David Hockney
Grand Hotel Terrace, Vittel
1970
Coloured pencil and wax crayon on card. 43.2 x 35 cm. Framed under glass. Monogrammed, dated and titled 'Grand Hotel, Vittel. DH june 70'.
In the 1960s, David Hockney became known as a dazzling figure of “Swinging London” and chronicler of the “Californian Way of Life”. Yet as a painter, graphic artist, photographer, and stage designer with references to British Pop Art, he refused to be categorised as belonging to any of the 20th century’s styles. Hockney also loved variety in his choice of places to live and work – after years in London and California, he spent a long period of time in Europe in the early 1970s, mainly in France, and later in Morocco and Japan.

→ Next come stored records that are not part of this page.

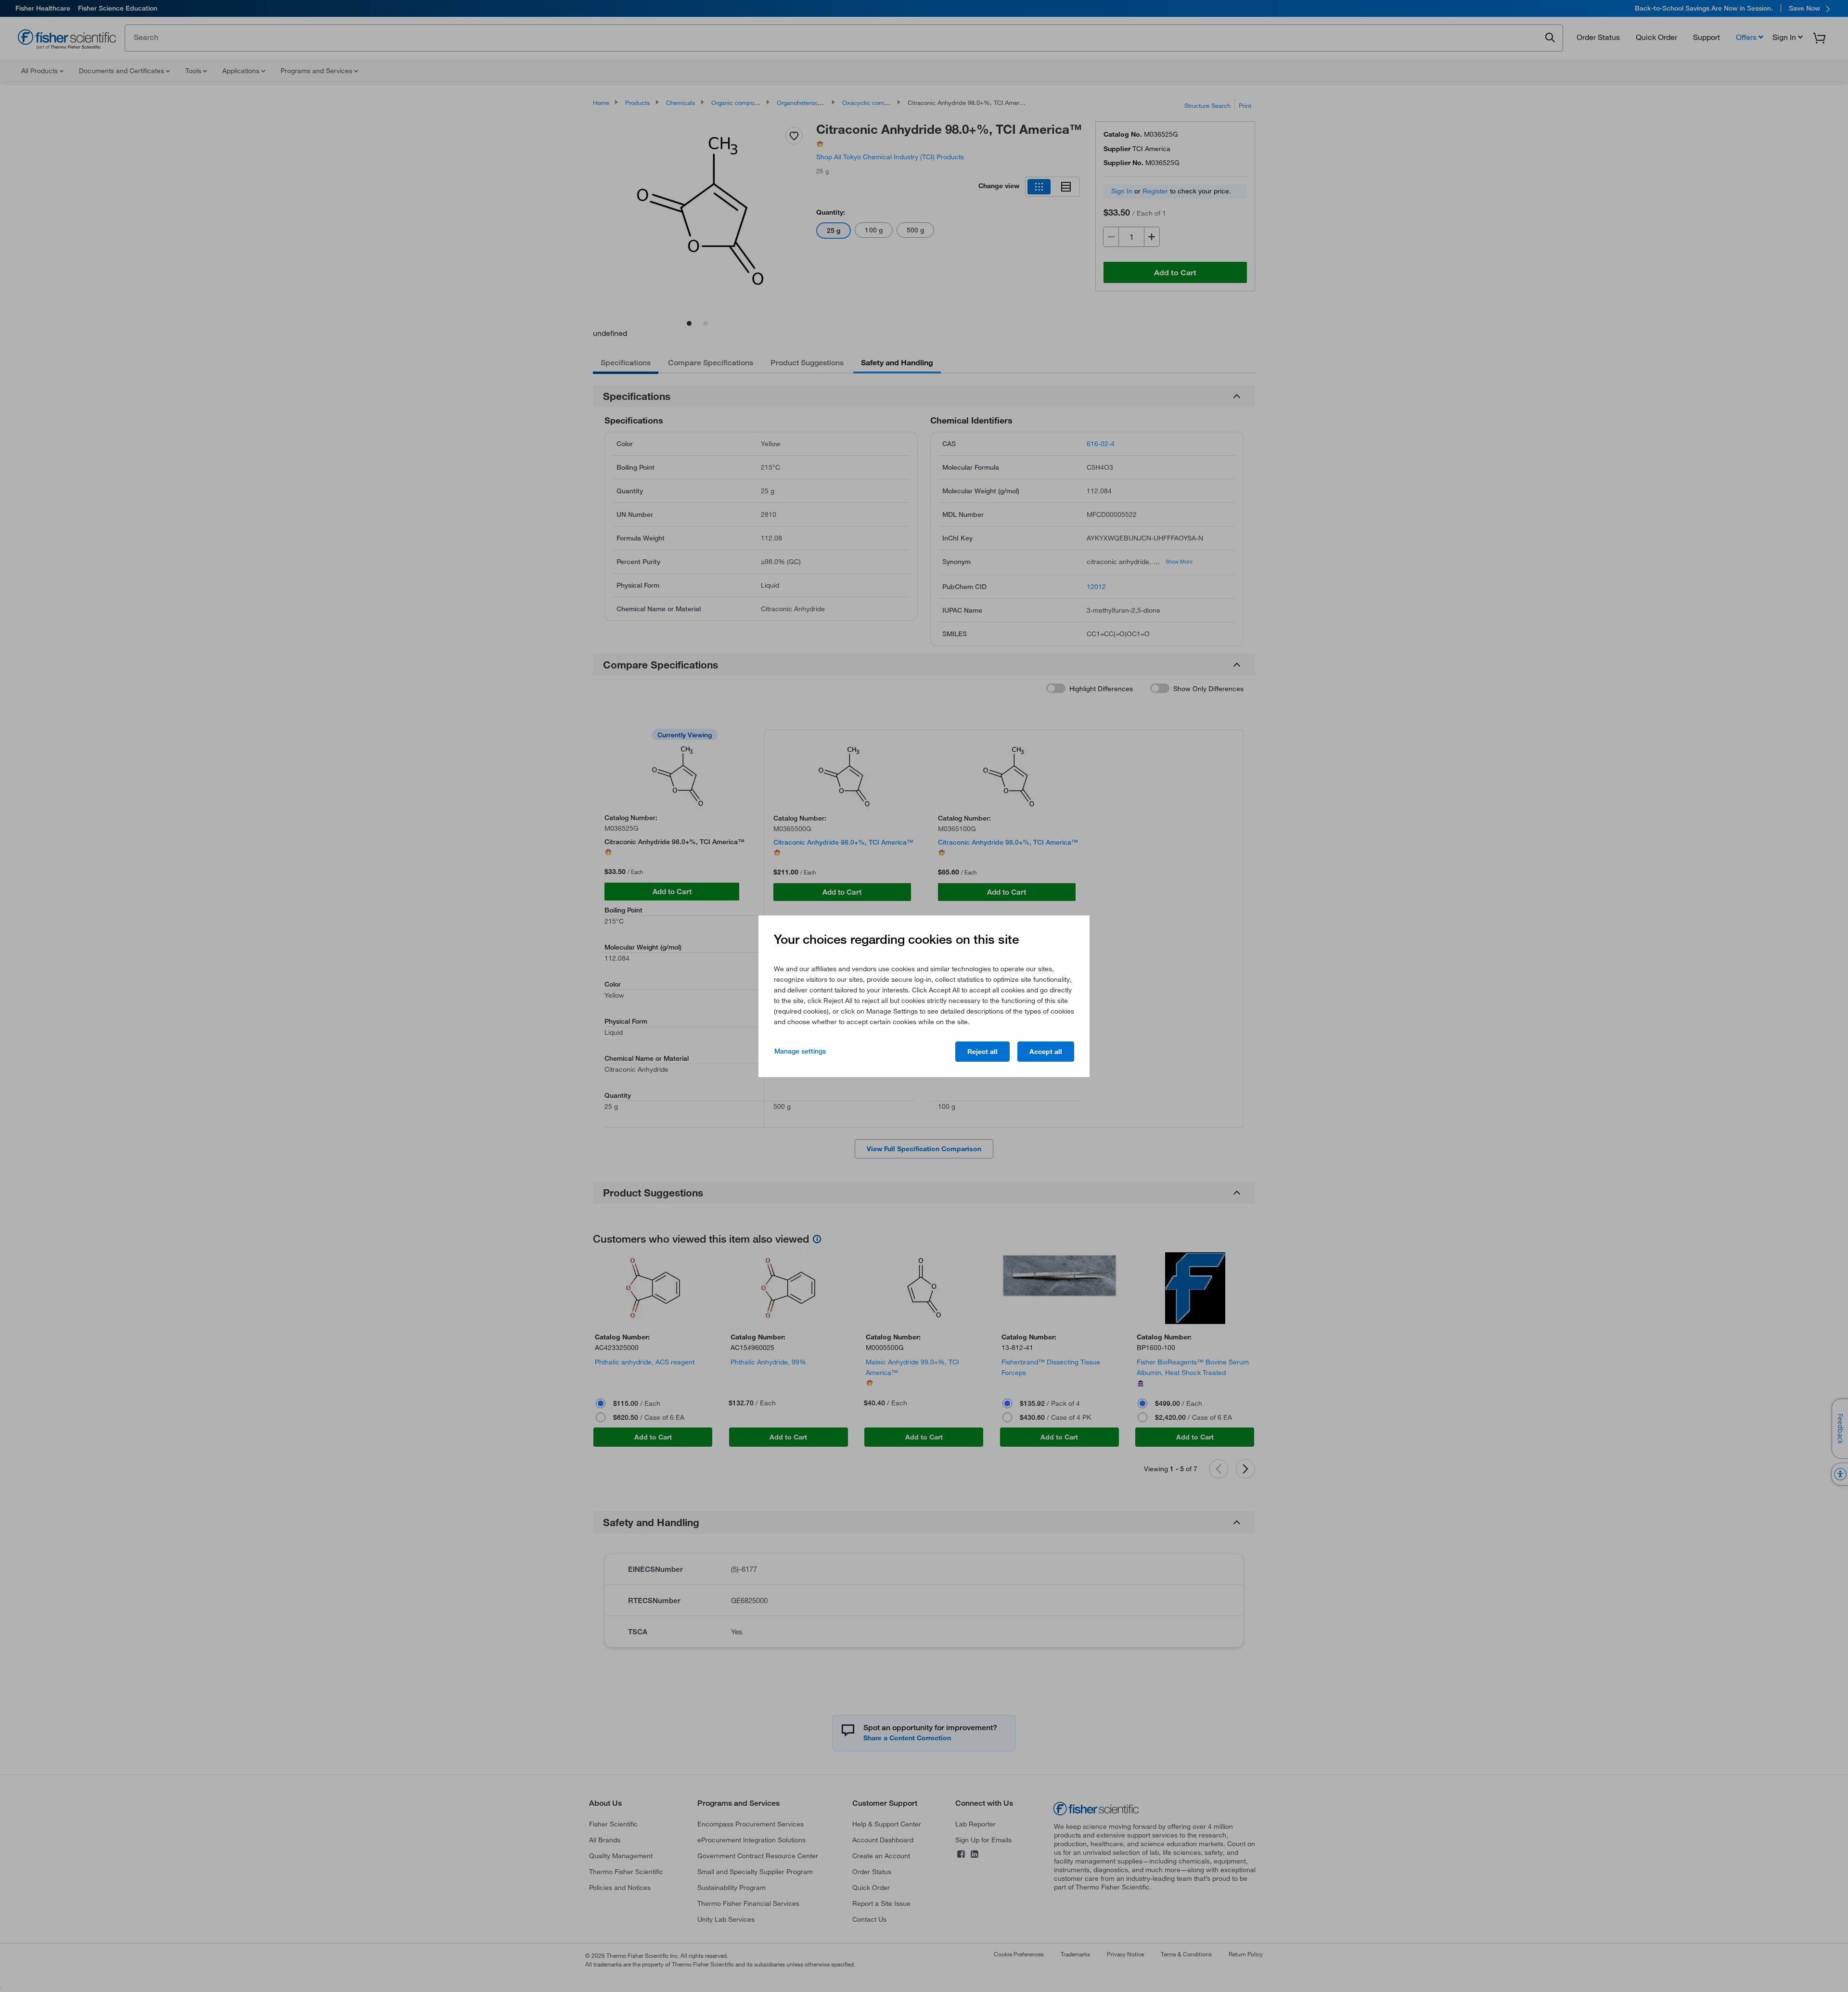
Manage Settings (800, 1051)
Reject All (982, 1051)
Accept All (1045, 1051)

The coloured drawing “Grand Hotel Terrace, Vittel” originated in the luxury hotel of the same name in the Départment Vosges south of Nancy. Using coloured wax chalks, he drew a table with parasol, 2 wicker armchairs and a park with pool in the background. As Hockney described a similar painting “Contre-jour in the French Style” from 1974, the paintings created in France are first and foremost a homage to French culture and to the country in which he lived from 1973-1975. “Grand Hotel Terrace, Vittel” is French in appearance due to the furniture, the traditional chairs, the dainty metal table, and the fringed parasol, but also due the colour scheme of delicate rosé, coral, and the many shades of green. The backrest of the chair in the foreground invites the viewer to take a seat and keep the painter company.

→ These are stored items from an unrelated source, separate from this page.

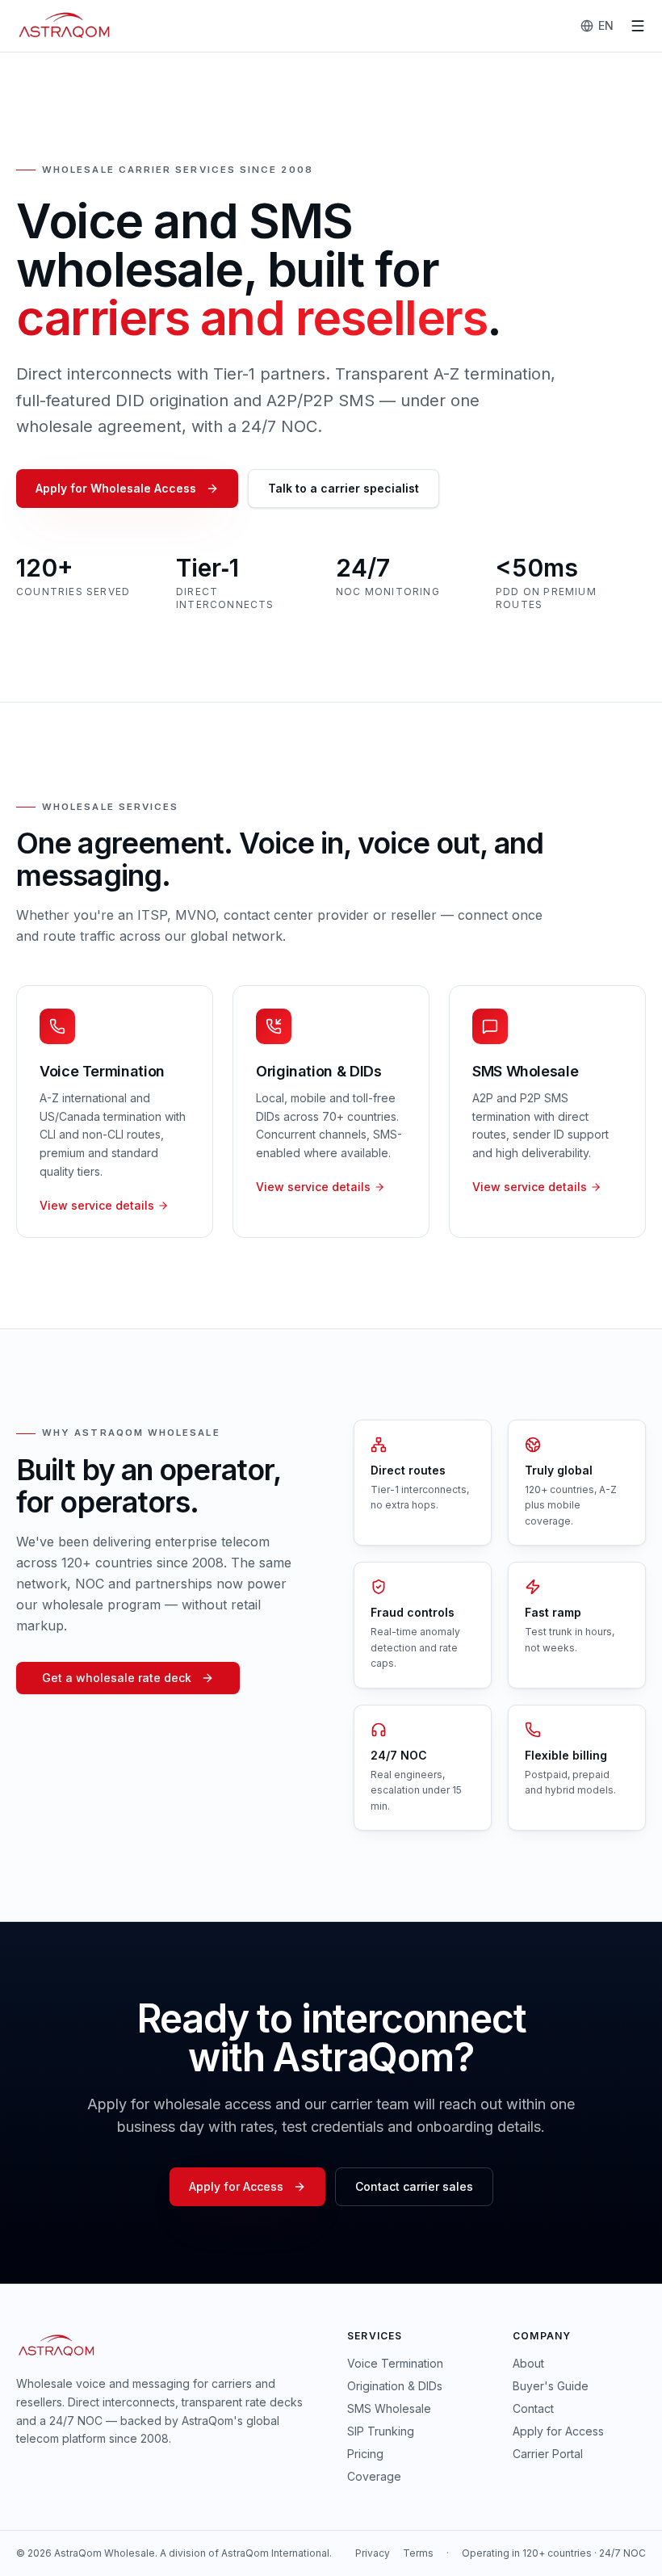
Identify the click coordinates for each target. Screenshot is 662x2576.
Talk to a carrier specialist (343, 488)
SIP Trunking (380, 2431)
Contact (533, 2408)
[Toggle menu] (637, 25)
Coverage (374, 2476)
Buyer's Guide (551, 2386)
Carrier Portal (548, 2454)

The work does indeed pertain to a series of chalk drawings from the early 1970s, all of which have Hockney’s places of residence and holidays as their theme and were created in Marrakesh, Calvi, Vichy, Nice, or Kyoto. The series summarised under the title “Travels” always shows luxurious yet depopulated spaces or squares, often furnished with a parasol, which is the only motif that casts a shadow on this perfect world. He often resorted to wax chalks as a painting technique during this period and created the enchanting drawings which had long since ceased to serve him merely as a preparation for an oil painting.
As he himself repeatedly emphasised, he loved travelling – also due to the local food, “I had fallen in love with Europe again in 1967; it had been four or five years since I travelled around. I’d been so full of America for five years, but coming back to Europe you realise it’s certainly more interesting to drive around than America. America is wonderful as landscape, but every time you pull into a restaurant you know what the menu’s going to be. The thing is I love glamour places. I love going to places that have glamour. So any place that’s new for me is good. I like to travel…“ (cited from: David Hockney. Travels with Pen, Pencil and Ink, London 1978, n.pag.).
Provenance
Kasmin Gallery, London; James Kirkman, London (each with adhesive label verso); Sotheby's, New York, 01.05.1991, lot 133; André Emmerich Gallery, New York (adhesive label verso) (1992); private collection, Belgium
Literature
Nikos Stangos (ed.), David Hockney by David Hockney, London 1976 , cat.no.322, p.234 with ill.;
Nikos Stangos, Pictures by David Hockney, London 1976, p.108 with ill.